Government report calls for moderation in meat
A new government report has recommended that people moderate their meat consumption to improve health and the environment.
The report, published by Defra yesterday (29 July), followed on from the Green Food Project and took a closer look at the roles that diet and consumption play in the sustainability of the food system. It included the findings of working groups made up of industry representatives, NGOs and academics, who focused on three key themes: principles of a healthy and sustainable diet, consumer behaviour, and sustainable consumption and growth.
The report concluded that there was a “clear potential compatibility” between pro-environmental eating patterns and healthy eating as defined by the government’s Eatwell recommendations.
Eat less meat
It outlined eight draft key principles for health and sustainable eating, which included a moderation of meat consumption, an increase of vegetable and fruit consumption, sustainable fish sourcing, the inclusion of dairy products and a reduction in foods high in fat, sugar and salt.
The report recommended that these principles should be circulated for peer review by experts in the fields of nutrition and environment before being finalised.
“Once a final version has been agreed, we recommend that the principles are adopted by government and other relevant stakeholders (including industry and NGOs) as a basis for developing policies and strategies to increase the adoption of healthy, sustainable diets,” it said.
Stronger government backing
The report also recommended stronger government leadership in encouraging sustainable food consumption, supported by government and industry activity to ensure that sustainable food choices are available, and cross-stakeholder collaboration to promote British food and farming.

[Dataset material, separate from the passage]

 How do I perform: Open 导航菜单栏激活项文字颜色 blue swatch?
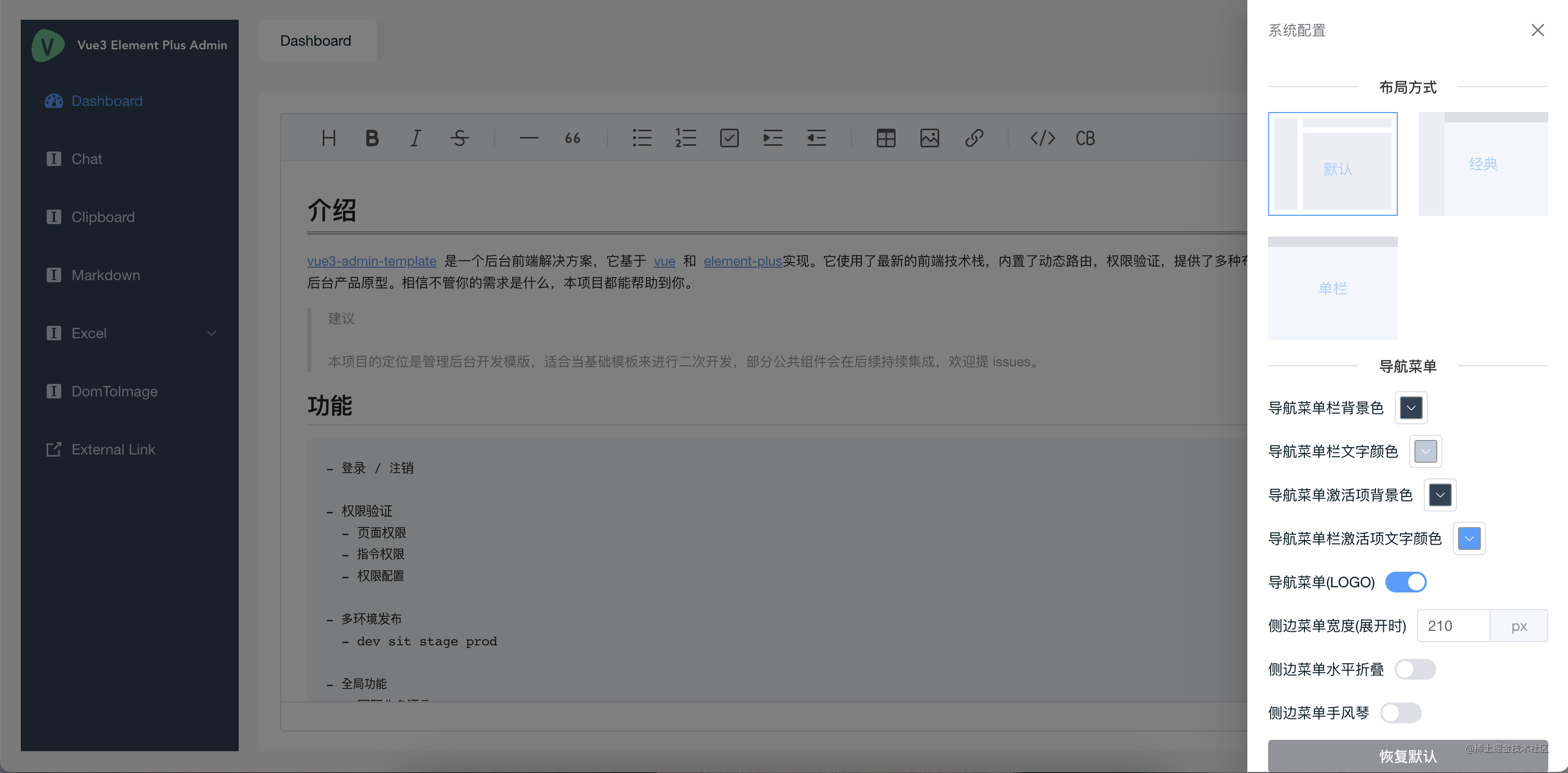(1469, 539)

It stated that government had a “key role to play” on sustainable food issues, and said there was a need for the food system to be addressed in an integrated manner, taking into account both production and consumption.
“Changing the global food system is clearly not something that can happen overnight. But the challenges are now better understood and the environmental, economic and social drivers more powerful than in the past. What seem to be needed at this stage are ways of integrating developments which are already taking place and providing a strong direction of travel, so that they become mutually reinforcing and deliver genuinely sustainable growth,” it said.
“This should not be taken as calling for a top-down prescriptive model. But there are legitimate questions as to where leadership can be found and how supply push and demand pull can be made to work together. There are also questions as to where the boundaries between informed choice and choice editing should lie.”
The report has been welcomed by environmental campaign group Friends of the Earth (FOE).
FOE food campaigner Kirtana Chandrasekaran said: “This report highlights a clear link between a healthy diet and a healthy environment – Ministers must now get on with the important task of improving the nation’s eating habits.
“Moderating UK meat-consumption must be top of the menu. This would be much better for people’s well-being and reduce the livestock industry’s huge impact on climate change and the wider environment.”
Hovewever, James Wilde, Eblex communications manager pointed out that most people in the UK already have an average, or moderate red meat intake.
He praised the report for offering a "sensible" approach to a healthy and sustainable diet rather than calling for a dramatic cut in meat consumption.
"Red meat continues to play an important role in a balanced diet. Indeed many sections of the population suffer deficiencies of some components of red meat, like iron, so suggesting eating less could be counterproductive to public health."
He added that the livestock sector took environmental challenges "very seriously" and was actively striving to reduce its carbon footprint.
“There are also a series of benefits grazing livestock bring to the environment, such as managing the landscape, encouraging biodiversity and managing pasture as a carbon sink, which mitigate the emissions argument to some extent, but are rarely aired when the topic is debated.”